#### PROBLEM STATEMENT
In the article on the Doña Ana County airport runway, copy everything from "Provance noted the" down to "in heavy traffic.", substituting "aircraft" for "airplanes".

#### DOCUMENT SEGMENT
━━━━

Nov. 23, 2020

Located 6 miles from the U.S.-Mexico border, Doña Ana County International Jetport (DNA) recently completed a one-year, $9 million upgrade for its 37-year-old runway, which marks just the first step in developing the southern New Mexico airport into a hub for business aviation and commercial air cargo operations.

“The original runway was built in three sections, with the oldest rated for just 20,000 lbs,” said airport manager William Provance. “This airport was originally intended to be a reliever field for El Paso International Airport (ELP) and had a really strong taxiway, but a really weak runway.”

The new 9,950′ x 75′ Runway 10/28 can accommodate aircraft up to 94,000 lbs. and includes LED surface lighting. The project was funded through the FAA Airport Improvement Program along with grants from the state legislature and governor’s office.

Provance noted the improved runway will help support existing users and attract new companies to nearby Santa Teresa Industrial Park and the large Union Pacific intermodal hub immediately northwest of the field. “We have roughly 140-150 airplanes here, including two [Gulfstream] G500s, and 32 corporate hangars,” he said. “We’re open for business.”

It could also be just the beginning of expansion at DNA. Provance noted several air cargo operators have expressed interest in locating to the field to avoid the drive to El Paso International Airport (ELP), which lies just 22 nm southeast but, with the Franklin Mountains in between, can be as long as an hour away in heavy traffic.

“[A company] south of the border that manufactures 50,000 computers a day wanted to bring a [Boeing] 747 in here last month,” Provance added. “Obviously, that wouldn’t quite work with a 75-foot wide runway and our current weight limit.”

With such requests in mind, the next major project at DNA is developing a crosswind runway that could ultimately support large turbine passenger and cargo aircraft. “We’ve started the archaeological survey and also have a wind study underway,” Provance said. “Our airport master plan describes an initial 6,400′ x 75′ runway that could eventually be expanded to 12,000′ x 150’.”

Like many general aviation airports, DNA saw a marked reduction in traffic earlier this year with the onset of COVID-19. The airport received $64,000 in CARES Act funding, which Provance used to purchase field maintenance equipment. He noted levels have since rebounded, with the airport recently posting a record month of more than 3,000 operations.

━━━━

#### DATA FOR REVIEW
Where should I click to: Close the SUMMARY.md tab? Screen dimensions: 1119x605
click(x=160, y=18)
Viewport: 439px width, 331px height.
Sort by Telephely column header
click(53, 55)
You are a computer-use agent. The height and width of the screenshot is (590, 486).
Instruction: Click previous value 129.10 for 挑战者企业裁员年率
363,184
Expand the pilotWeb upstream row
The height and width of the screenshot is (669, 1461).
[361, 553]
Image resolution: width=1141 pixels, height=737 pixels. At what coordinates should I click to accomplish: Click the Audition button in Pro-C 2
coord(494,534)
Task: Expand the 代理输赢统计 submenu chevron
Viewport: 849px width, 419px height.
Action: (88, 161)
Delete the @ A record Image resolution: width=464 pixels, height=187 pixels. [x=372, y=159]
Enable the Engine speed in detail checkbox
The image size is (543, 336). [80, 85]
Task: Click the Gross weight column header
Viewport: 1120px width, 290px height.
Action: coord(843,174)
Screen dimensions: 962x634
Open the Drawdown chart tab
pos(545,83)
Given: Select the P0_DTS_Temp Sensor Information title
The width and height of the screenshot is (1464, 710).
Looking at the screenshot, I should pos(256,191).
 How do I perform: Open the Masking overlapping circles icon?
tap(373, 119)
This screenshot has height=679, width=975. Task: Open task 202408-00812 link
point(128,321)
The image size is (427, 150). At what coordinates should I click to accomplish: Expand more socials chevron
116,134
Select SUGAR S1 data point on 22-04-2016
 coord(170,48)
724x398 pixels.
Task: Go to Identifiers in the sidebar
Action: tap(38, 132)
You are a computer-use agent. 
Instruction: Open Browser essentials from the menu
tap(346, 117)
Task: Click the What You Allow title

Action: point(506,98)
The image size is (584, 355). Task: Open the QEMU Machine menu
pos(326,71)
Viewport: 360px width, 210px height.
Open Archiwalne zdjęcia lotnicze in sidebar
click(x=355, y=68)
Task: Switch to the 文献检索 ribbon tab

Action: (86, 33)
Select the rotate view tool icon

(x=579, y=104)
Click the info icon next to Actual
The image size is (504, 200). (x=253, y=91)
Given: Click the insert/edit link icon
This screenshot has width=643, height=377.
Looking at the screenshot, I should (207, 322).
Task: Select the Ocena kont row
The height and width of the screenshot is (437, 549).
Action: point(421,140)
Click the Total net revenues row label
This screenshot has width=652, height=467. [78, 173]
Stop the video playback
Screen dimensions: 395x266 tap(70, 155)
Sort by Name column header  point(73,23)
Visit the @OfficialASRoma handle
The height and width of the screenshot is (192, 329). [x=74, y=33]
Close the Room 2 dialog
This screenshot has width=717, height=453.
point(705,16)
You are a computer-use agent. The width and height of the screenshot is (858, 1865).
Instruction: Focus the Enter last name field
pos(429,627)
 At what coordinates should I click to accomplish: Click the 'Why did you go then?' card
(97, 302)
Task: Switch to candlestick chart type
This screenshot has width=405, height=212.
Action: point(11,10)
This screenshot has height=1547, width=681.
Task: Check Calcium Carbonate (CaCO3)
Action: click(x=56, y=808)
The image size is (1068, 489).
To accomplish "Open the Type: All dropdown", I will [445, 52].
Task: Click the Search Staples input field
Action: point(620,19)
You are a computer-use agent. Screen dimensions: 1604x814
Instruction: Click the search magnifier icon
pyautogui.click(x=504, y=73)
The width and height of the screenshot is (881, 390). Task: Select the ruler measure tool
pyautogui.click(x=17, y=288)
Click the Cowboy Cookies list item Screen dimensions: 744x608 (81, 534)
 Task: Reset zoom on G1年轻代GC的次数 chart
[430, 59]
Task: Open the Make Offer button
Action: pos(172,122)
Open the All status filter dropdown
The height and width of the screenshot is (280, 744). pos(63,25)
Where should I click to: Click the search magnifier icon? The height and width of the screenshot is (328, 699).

━━━━

#### YOUR SOLUTION
Provance noted the improved runway will help support existing users and attract new companies to nearby Santa Teresa Industrial Park and the large Union Pacific intermodal hub immediately northwest of the field. “We have roughly 140-150 aircraft here, including two [Gulfstream] G500s, and 32 corporate hangars,” he said. “We’re open for business.”

It could also be just the beginning of expansion at DNA. Provance noted several air cargo operators have expressed interest in locating to the field to avoid the drive to El Paso International Airport (ELP), which lies just 22 nm southeast but, with the Franklin Mountains in between, can be as long as an hour away in heavy traffic.